# [BRIEF]
Lines from the one containing "Instruction: Switch to the 공지 tab" through the final line of the records below are needed, copied exactly, with no pictures.

# [SOURCE DATA]
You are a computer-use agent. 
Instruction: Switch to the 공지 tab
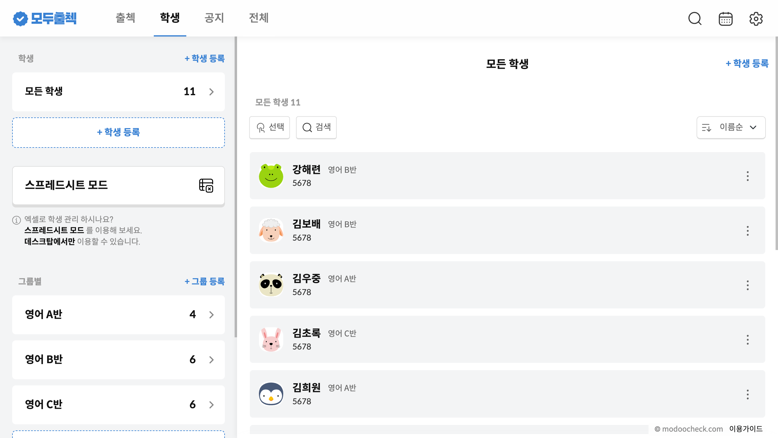[214, 18]
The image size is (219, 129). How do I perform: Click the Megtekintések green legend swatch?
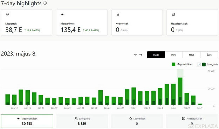click(173, 64)
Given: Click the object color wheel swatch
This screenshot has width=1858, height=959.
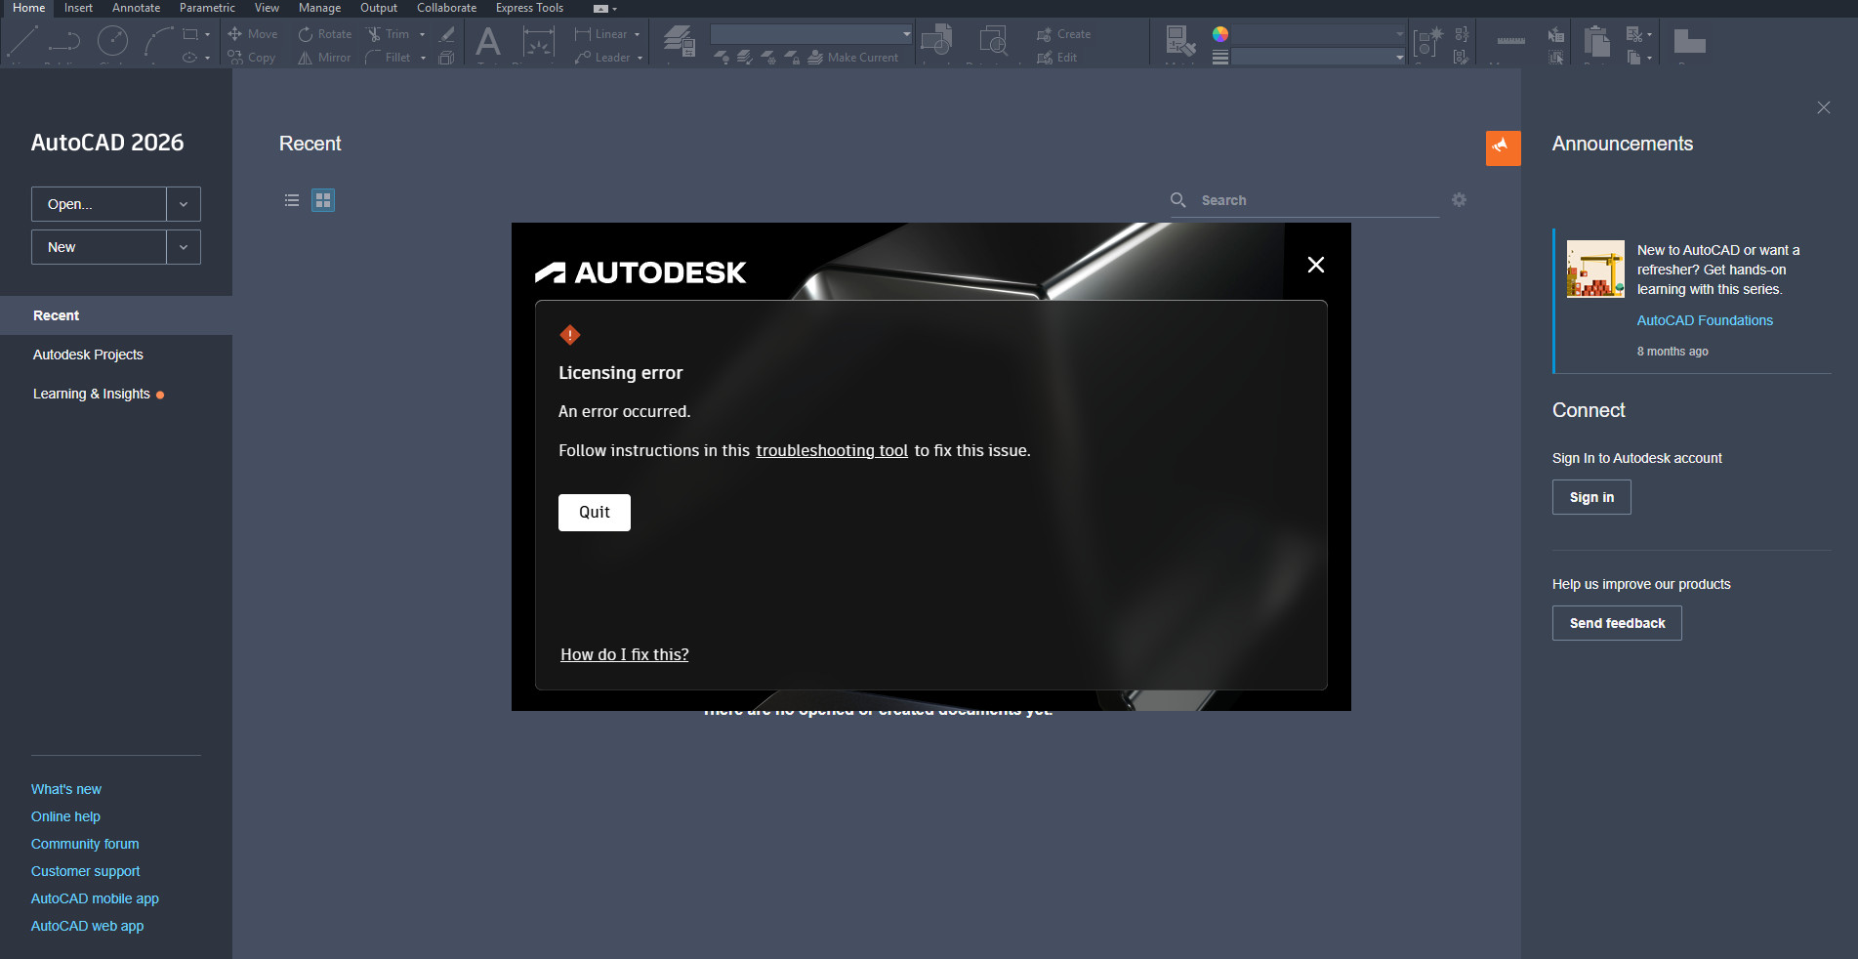Looking at the screenshot, I should click(1220, 34).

# [RESULT OF THIS EXERCISE]
Instruction: Switch to the 공지 tab
[214, 18]
The image size is (219, 129). How do I perform: Click the Megtekintések green legend swatch?
click(173, 64)
Given: Click the object color wheel swatch
This screenshot has width=1858, height=959.
Looking at the screenshot, I should click(1220, 34).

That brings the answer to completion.